=== Assignment ===
A word-for-word transcription of every record is needed.

=== Available records ===
● ● ●

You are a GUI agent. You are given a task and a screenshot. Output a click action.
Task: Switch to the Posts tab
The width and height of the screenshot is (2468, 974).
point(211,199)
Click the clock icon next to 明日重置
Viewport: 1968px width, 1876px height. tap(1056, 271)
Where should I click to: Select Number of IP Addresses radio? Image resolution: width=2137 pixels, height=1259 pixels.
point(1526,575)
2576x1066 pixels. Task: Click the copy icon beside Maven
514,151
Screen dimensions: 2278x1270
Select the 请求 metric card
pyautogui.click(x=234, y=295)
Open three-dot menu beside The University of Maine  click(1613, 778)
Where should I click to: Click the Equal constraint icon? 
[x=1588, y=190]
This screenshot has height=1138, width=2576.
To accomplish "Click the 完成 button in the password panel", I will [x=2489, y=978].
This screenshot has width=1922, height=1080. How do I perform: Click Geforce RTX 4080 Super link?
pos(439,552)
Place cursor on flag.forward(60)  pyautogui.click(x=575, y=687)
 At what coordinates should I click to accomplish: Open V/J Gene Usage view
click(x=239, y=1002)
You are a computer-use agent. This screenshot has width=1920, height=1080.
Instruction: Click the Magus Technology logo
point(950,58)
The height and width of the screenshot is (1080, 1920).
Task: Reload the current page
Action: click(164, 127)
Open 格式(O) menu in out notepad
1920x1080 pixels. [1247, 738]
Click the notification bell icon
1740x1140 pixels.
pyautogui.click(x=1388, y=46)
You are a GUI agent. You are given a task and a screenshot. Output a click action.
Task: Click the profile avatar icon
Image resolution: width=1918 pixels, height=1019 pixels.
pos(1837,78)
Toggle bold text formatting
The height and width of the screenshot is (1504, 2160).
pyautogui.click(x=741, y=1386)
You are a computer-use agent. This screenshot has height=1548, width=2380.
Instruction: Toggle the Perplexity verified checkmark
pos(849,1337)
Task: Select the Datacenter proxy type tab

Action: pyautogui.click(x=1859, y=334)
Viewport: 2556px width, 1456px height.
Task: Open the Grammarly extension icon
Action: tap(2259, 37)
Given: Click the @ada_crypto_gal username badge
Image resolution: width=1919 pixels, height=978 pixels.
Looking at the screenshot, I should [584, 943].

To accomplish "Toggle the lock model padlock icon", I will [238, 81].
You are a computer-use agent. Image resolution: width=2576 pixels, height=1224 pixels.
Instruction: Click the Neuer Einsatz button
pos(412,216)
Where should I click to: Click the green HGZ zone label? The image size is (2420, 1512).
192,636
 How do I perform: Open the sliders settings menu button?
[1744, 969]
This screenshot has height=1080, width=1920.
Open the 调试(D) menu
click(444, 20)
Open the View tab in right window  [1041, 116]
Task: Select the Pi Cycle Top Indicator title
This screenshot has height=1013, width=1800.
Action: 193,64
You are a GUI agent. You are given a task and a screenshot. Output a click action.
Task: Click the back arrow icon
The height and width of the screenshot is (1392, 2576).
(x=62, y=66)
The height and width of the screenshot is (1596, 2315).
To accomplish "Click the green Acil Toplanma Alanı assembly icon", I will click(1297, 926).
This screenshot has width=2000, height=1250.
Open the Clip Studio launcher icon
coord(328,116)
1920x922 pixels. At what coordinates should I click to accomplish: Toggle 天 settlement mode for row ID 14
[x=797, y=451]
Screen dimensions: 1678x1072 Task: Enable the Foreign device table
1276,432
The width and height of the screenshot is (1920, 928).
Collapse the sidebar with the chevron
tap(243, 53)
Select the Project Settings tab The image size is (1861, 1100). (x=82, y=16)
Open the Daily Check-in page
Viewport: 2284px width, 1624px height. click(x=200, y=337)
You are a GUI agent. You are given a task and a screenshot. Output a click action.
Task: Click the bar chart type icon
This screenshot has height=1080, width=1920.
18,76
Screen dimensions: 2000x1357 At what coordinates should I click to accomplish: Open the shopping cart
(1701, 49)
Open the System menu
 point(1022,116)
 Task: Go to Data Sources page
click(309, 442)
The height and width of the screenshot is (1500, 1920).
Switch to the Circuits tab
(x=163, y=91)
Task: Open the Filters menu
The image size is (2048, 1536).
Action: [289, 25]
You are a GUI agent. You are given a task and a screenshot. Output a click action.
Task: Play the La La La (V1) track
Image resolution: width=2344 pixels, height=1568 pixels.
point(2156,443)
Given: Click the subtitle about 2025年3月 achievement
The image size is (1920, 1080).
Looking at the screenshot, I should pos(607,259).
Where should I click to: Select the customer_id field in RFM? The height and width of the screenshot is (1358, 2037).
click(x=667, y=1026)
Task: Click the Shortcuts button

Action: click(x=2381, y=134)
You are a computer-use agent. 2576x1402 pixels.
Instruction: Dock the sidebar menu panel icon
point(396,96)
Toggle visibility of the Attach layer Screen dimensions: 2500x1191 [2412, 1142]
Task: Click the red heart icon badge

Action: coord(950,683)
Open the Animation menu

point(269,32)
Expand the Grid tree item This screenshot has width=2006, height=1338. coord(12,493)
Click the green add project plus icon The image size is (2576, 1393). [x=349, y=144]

● ● ●

=== Answer to the exercise ===
You are a GUI agent. You are given a task and a screenshot. Output a click action.
Task: Switch to the Posts tab
The width and height of the screenshot is (2468, 974).
point(211,199)
Click the clock icon next to 明日重置
Viewport: 1968px width, 1876px height. tap(1056, 271)
Where should I click to: Select Number of IP Addresses radio? Image resolution: width=2137 pixels, height=1259 pixels.
point(1526,575)
2576x1066 pixels. Task: Click the copy icon beside Maven
514,151
Screen dimensions: 2278x1270
Select the 请求 metric card
pyautogui.click(x=234, y=295)
Open three-dot menu beside The University of Maine  click(1613, 778)
Where should I click to: Click the Equal constraint icon? 
[x=1588, y=190]
This screenshot has height=1138, width=2576.
To accomplish "Click the 完成 button in the password panel", I will [x=2489, y=978].
This screenshot has width=1922, height=1080. How do I perform: Click Geforce RTX 4080 Super link?
pos(439,552)
Place cursor on flag.forward(60)  pyautogui.click(x=575, y=687)
 At what coordinates should I click to accomplish: Open V/J Gene Usage view
click(x=239, y=1002)
You are a computer-use agent. This screenshot has width=1920, height=1080.
Instruction: Click the Magus Technology logo
point(950,58)
The height and width of the screenshot is (1080, 1920).
Task: Reload the current page
Action: click(164, 127)
Open 格式(O) menu in out notepad
1920x1080 pixels. [1247, 738]
Click the notification bell icon
1740x1140 pixels.
pyautogui.click(x=1388, y=46)
You are a GUI agent. You are given a task and a screenshot. Output a click action.
Task: Click the profile avatar icon
Image resolution: width=1918 pixels, height=1019 pixels.
pos(1837,78)
Toggle bold text formatting
The height and width of the screenshot is (1504, 2160).
pyautogui.click(x=741, y=1386)
You are a computer-use agent. This screenshot has height=1548, width=2380.
Instruction: Toggle the Perplexity verified checkmark
pos(849,1337)
Task: Select the Datacenter proxy type tab

Action: pyautogui.click(x=1859, y=334)
Viewport: 2556px width, 1456px height.
Task: Open the Grammarly extension icon
Action: tap(2259, 37)
Given: Click the @ada_crypto_gal username badge
Image resolution: width=1919 pixels, height=978 pixels.
Looking at the screenshot, I should [584, 943].

To accomplish "Toggle the lock model padlock icon", I will [238, 81].
You are a computer-use agent. Image resolution: width=2576 pixels, height=1224 pixels.
Instruction: Click the Neuer Einsatz button
pos(412,216)
Where should I click to: Click the green HGZ zone label? The image size is (2420, 1512).
192,636
 How do I perform: Open the sliders settings menu button?
[1744, 969]
This screenshot has height=1080, width=1920.
Open the 调试(D) menu
click(444, 20)
Open the View tab in right window  [1041, 116]
Task: Select the Pi Cycle Top Indicator title
This screenshot has height=1013, width=1800.
Action: 193,64
You are a GUI agent. You are given a task and a screenshot. Output a click action.
Task: Click the back arrow icon
The height and width of the screenshot is (1392, 2576).
(x=62, y=66)
The height and width of the screenshot is (1596, 2315).
To accomplish "Click the green Acil Toplanma Alanı assembly icon", I will click(1297, 926).
This screenshot has width=2000, height=1250.
Open the Clip Studio launcher icon
coord(328,116)
1920x922 pixels. At what coordinates should I click to accomplish: Toggle 天 settlement mode for row ID 14
[x=797, y=451]
Screen dimensions: 1678x1072 Task: Enable the Foreign device table
1276,432
The width and height of the screenshot is (1920, 928).
Collapse the sidebar with the chevron
tap(243, 53)
Select the Project Settings tab The image size is (1861, 1100). (x=82, y=16)
Open the Daily Check-in page
Viewport: 2284px width, 1624px height. click(x=200, y=337)
You are a GUI agent. You are given a task and a screenshot. Output a click action.
Task: Click the bar chart type icon
This screenshot has height=1080, width=1920.
18,76
Screen dimensions: 2000x1357 At what coordinates should I click to accomplish: Open the shopping cart
(1701, 49)
Open the System menu
 point(1022,116)
 Task: Go to Data Sources page
click(309, 442)
The height and width of the screenshot is (1500, 1920).
Switch to the Circuits tab
(x=163, y=91)
Task: Open the Filters menu
The image size is (2048, 1536).
Action: [289, 25]
You are a GUI agent. You are given a task and a screenshot. Output a click action.
Task: Play the La La La (V1) track
Image resolution: width=2344 pixels, height=1568 pixels.
point(2156,443)
Given: Click the subtitle about 2025年3月 achievement
The image size is (1920, 1080).
Looking at the screenshot, I should pos(607,259).
Where should I click to: Select the customer_id field in RFM? The height and width of the screenshot is (1358, 2037).
click(x=667, y=1026)
Task: Click the Shortcuts button

Action: click(x=2381, y=134)
You are a computer-use agent. 2576x1402 pixels.
Instruction: Dock the sidebar menu panel icon
point(396,96)
Toggle visibility of the Attach layer Screen dimensions: 2500x1191 [2412, 1142]
Task: Click the red heart icon badge

Action: coord(950,683)
Open the Animation menu

point(269,32)
Expand the Grid tree item This screenshot has width=2006, height=1338. coord(12,493)
Click the green add project plus icon The image size is (2576, 1393). [x=349, y=144]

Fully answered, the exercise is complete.